*What is expected*. Your response should reproduce every line of the entries that contains the word "click".
----
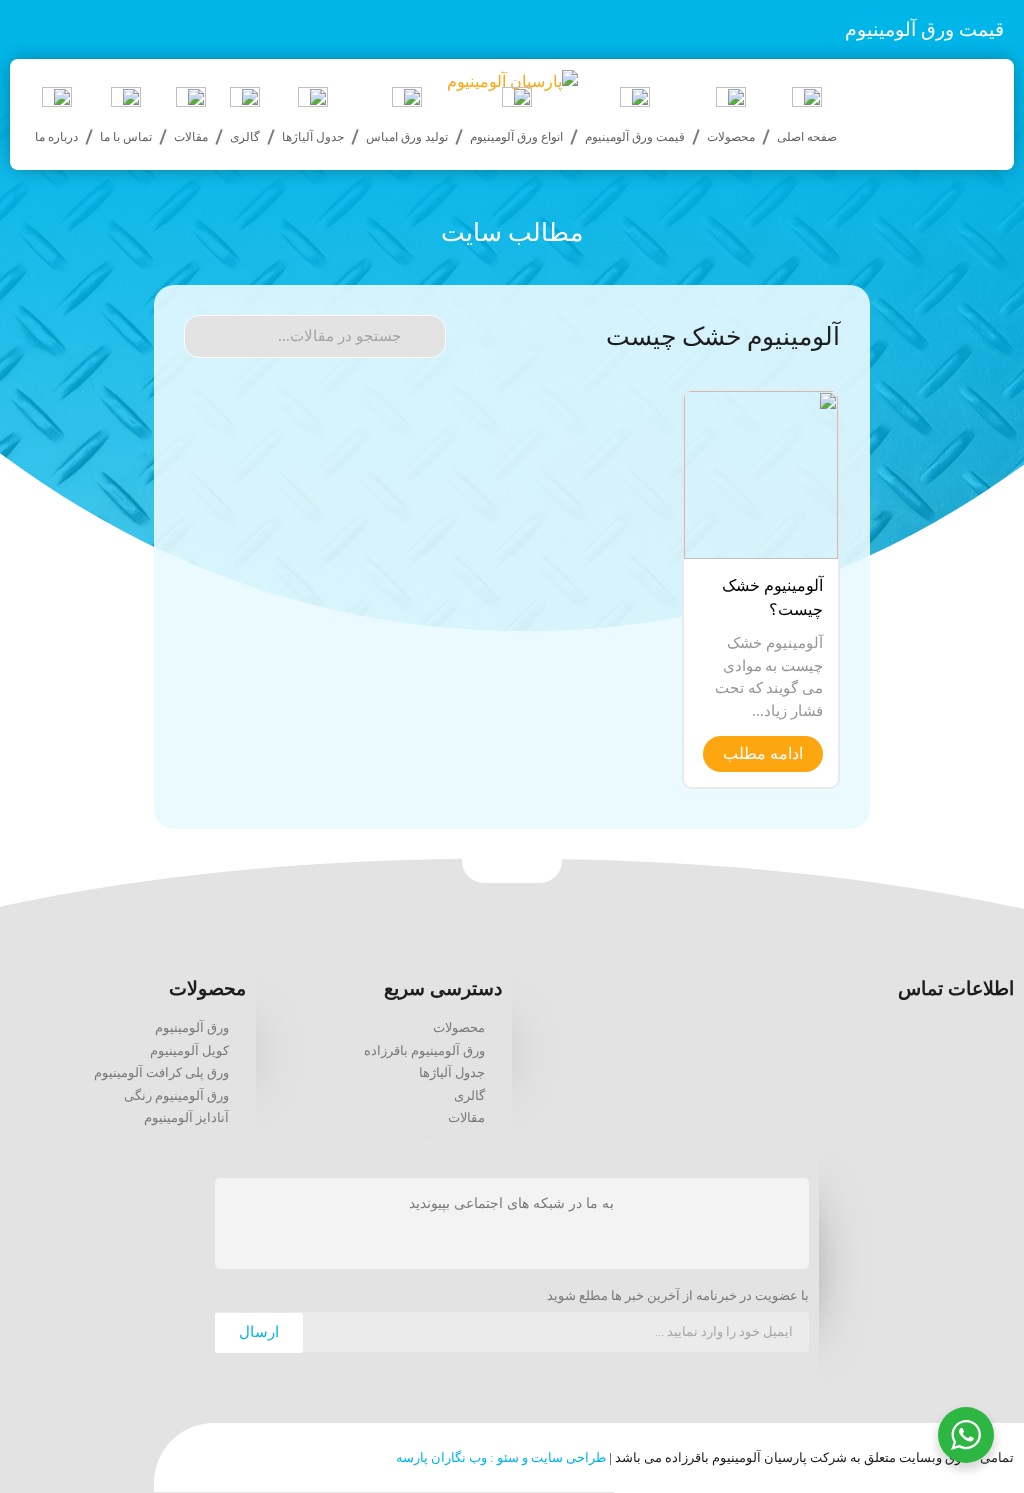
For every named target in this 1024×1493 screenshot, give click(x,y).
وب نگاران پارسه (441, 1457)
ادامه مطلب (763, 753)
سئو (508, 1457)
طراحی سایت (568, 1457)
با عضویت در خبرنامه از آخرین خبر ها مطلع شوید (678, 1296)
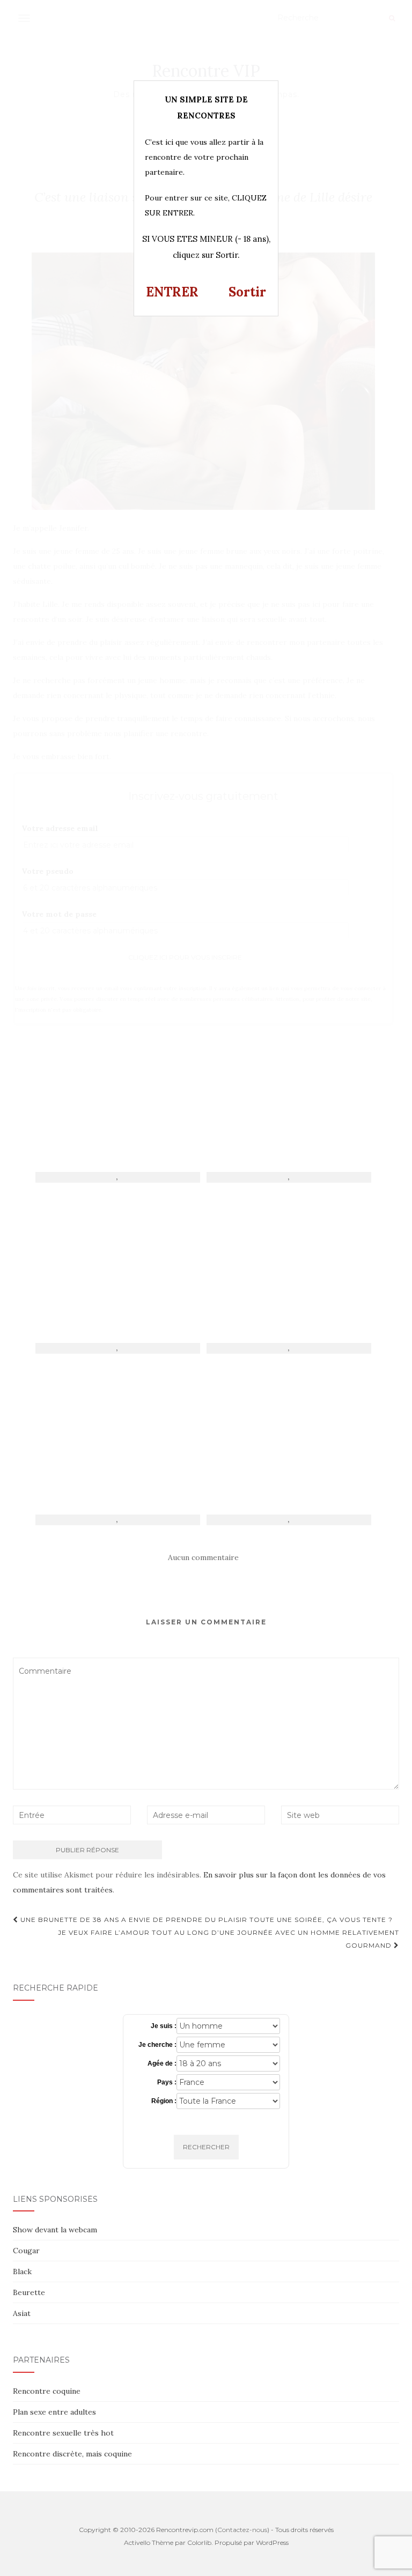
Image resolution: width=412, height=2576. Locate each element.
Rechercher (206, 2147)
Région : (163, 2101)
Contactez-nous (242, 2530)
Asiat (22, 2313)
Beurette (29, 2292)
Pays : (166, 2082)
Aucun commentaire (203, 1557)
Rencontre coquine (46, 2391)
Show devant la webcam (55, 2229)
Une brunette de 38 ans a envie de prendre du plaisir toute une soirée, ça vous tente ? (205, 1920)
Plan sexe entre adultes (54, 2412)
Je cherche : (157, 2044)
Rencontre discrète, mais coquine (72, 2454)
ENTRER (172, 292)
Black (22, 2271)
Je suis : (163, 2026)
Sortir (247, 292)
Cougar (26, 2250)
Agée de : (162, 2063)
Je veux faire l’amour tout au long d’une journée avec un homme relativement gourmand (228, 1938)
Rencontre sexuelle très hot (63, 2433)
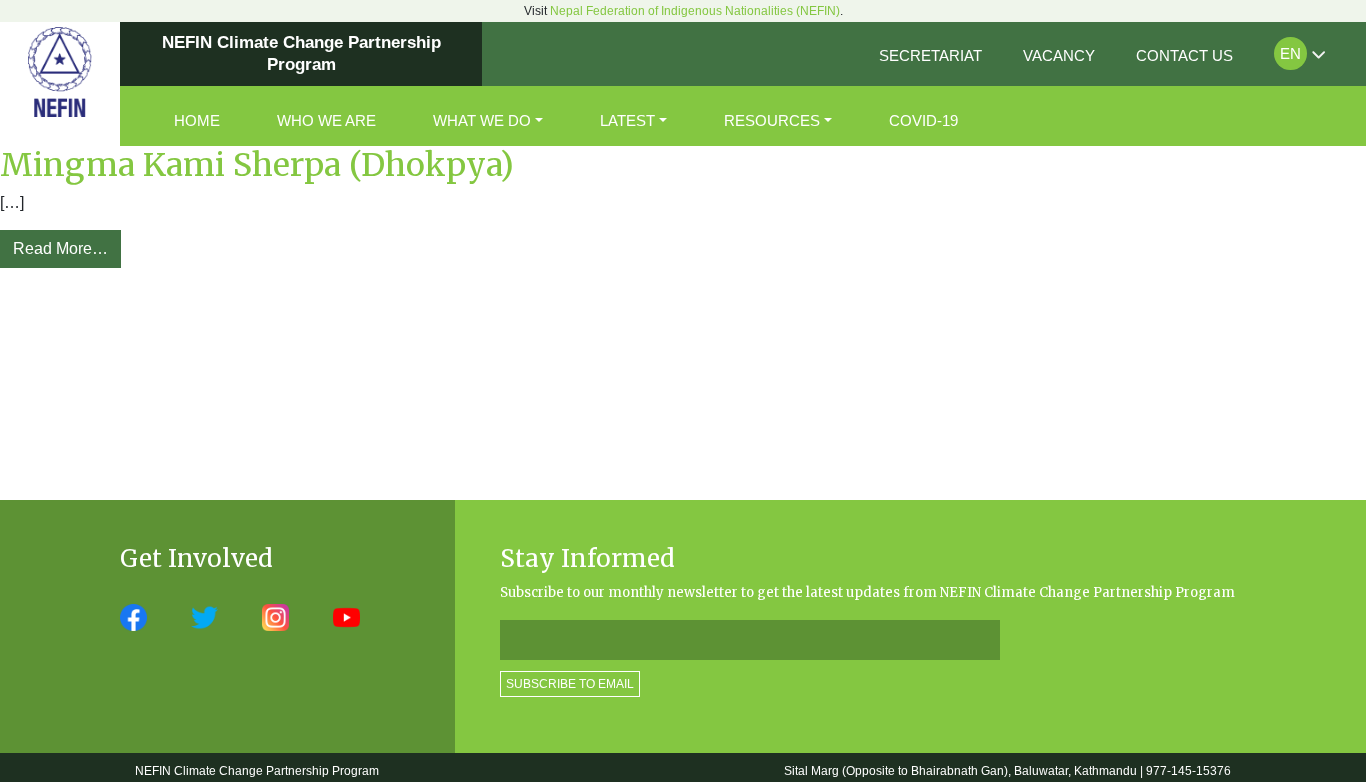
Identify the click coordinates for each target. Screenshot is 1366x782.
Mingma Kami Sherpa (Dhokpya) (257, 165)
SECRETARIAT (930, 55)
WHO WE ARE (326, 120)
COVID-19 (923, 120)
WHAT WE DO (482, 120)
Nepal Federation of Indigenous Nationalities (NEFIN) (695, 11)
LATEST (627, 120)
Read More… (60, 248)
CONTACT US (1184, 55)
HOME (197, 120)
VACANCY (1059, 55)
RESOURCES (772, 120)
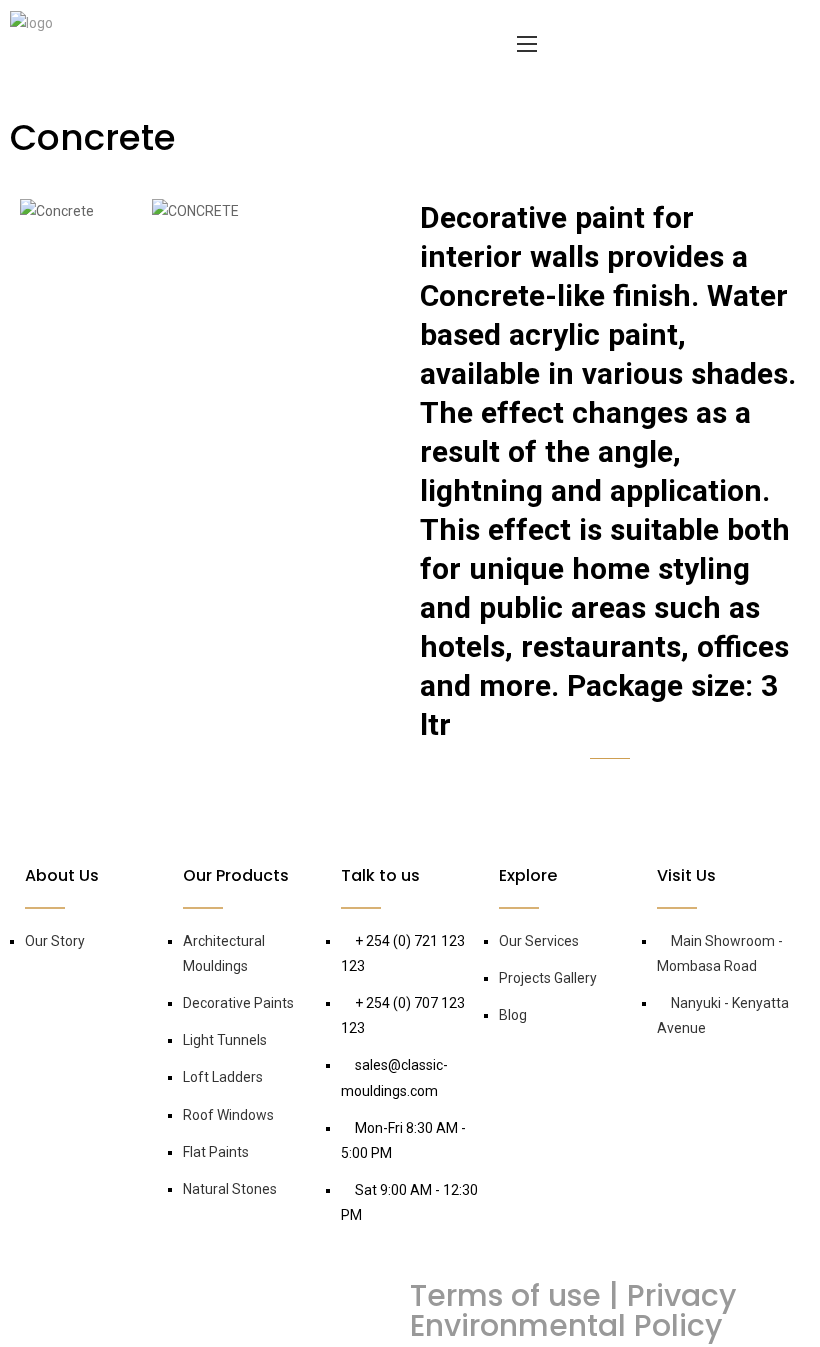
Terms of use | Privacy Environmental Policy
----
*Written solution*.
For every named target in this 1024×1493 screenshot, give click(x,y).
Identify the click coordinates for each target. Screenshot is 1366x782.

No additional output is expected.